The approval was supported by results from the phase 2 ASCERTAIN-V study of INQOVI plus venetoclax in adult patients with newly diagnosed AML who were ineligible for intensive induction chemotherapy.

Efficacy was established based on Complete Remission (CR) and the duration of CR (DoCR). Duration of remission was defined as the time from first CR until disease relapse or death from any cause, whichever occurred first. In combination with venetoclax, 42 patients achieved a CR (41.6 percent, 95 percent CI: 31.9, 51.8) with a median time to CR of two months (range: 0.4 to 15.3 months). The median duration of CR was not reached (range: 0.5 to 16.3 months).

INQOVI is an orally administered hypomethylating regimen previously approved in the US and Canada for the treatment of adults with myelodysplastic syndromes (MDS) and chronic myelomonocytic leukemia (CMML).
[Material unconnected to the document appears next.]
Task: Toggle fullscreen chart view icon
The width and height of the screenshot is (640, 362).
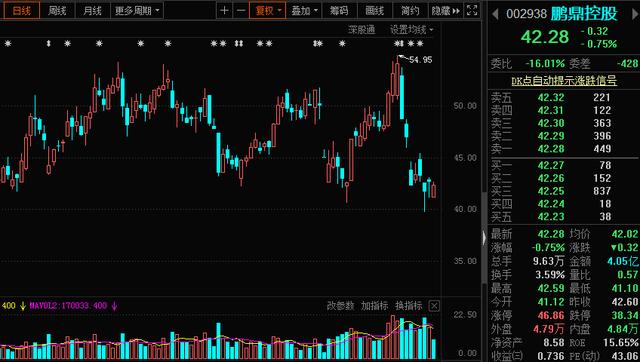Action: click(472, 11)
Peter Melnyk, President and Chief Executive Officer (CEO), Taiho Oncology, said, “This FDA approval represents a significant milestone for patients with newly diagnosed acute myeloid leukemia who are not candidates for intensive induction chemotherapy. With the approval of an all-oral regimen, INQOVI in combination with venetoclax brings a new treatment option to this patient population and underscores our commitment to advancing innovative, patient-focused therapies in hematologic malignancies.”

In 2026, an estimated 22,720 people in the US will be diagnosed with AML, a cancer of the blood and bone marrow. More than half of those patients are likely to be ineligible for intensive induction chemotherapy due to advanced age or health concerns.
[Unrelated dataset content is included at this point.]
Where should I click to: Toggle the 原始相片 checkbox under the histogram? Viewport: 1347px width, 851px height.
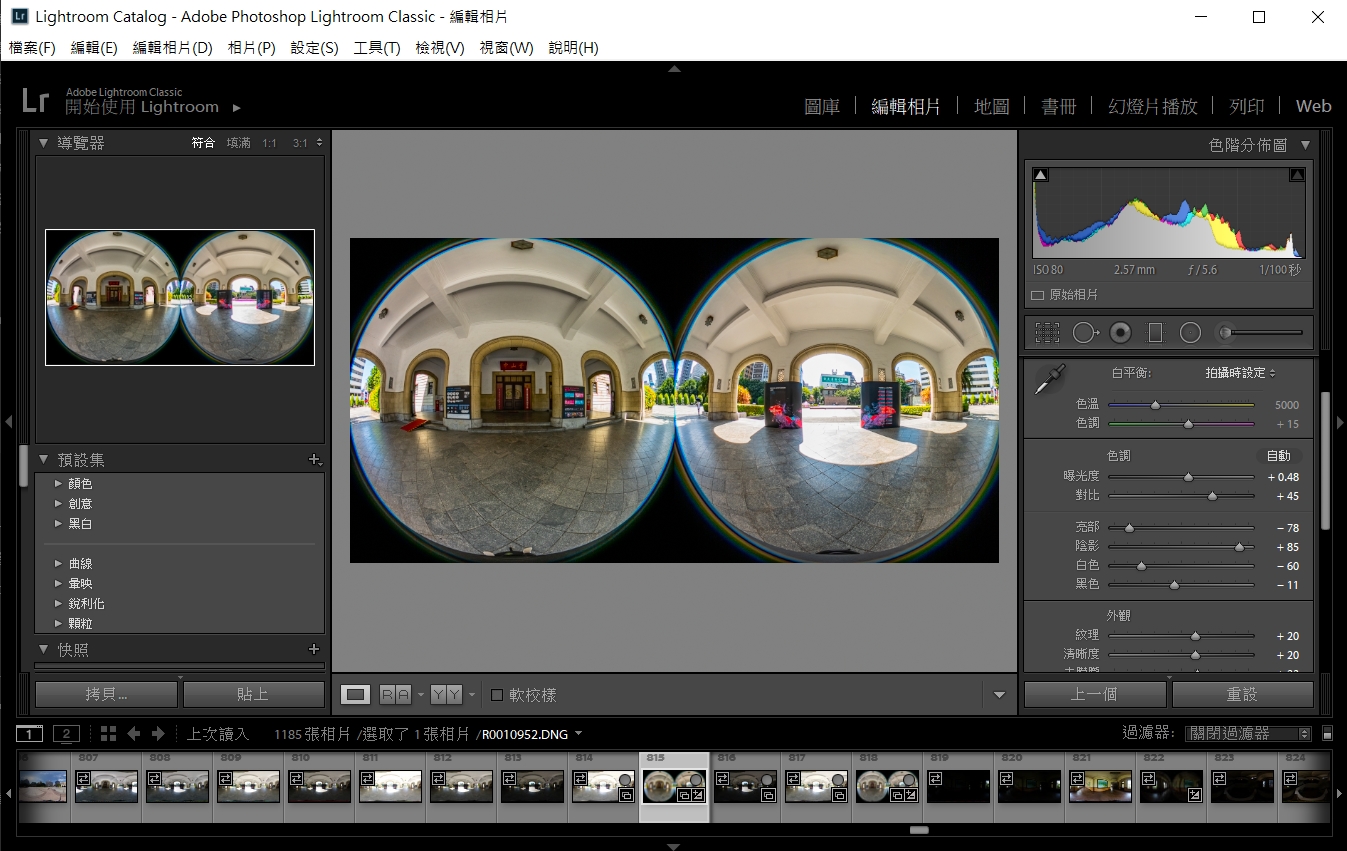coord(1038,295)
Harold Keer, MD, PhD, Chief Medical Officer (CMO), Taiho Oncology, said, “As a leader in the development of oral anti-cancer regimens, we are proud that INQOVI, in combination with venetoclax, will now be available for newly diagnosed patients with acute myeloid leukemia in the US. This approval marks an important step forward in expanding how treatment can be delivered for this patient population, offering an all?oral option that can potentially reduce the overall treatment burden associated with receiving treatment in hospitals or infusion centers. We believe this approach has the potential to make a meaningful impact for patients and caregivers.”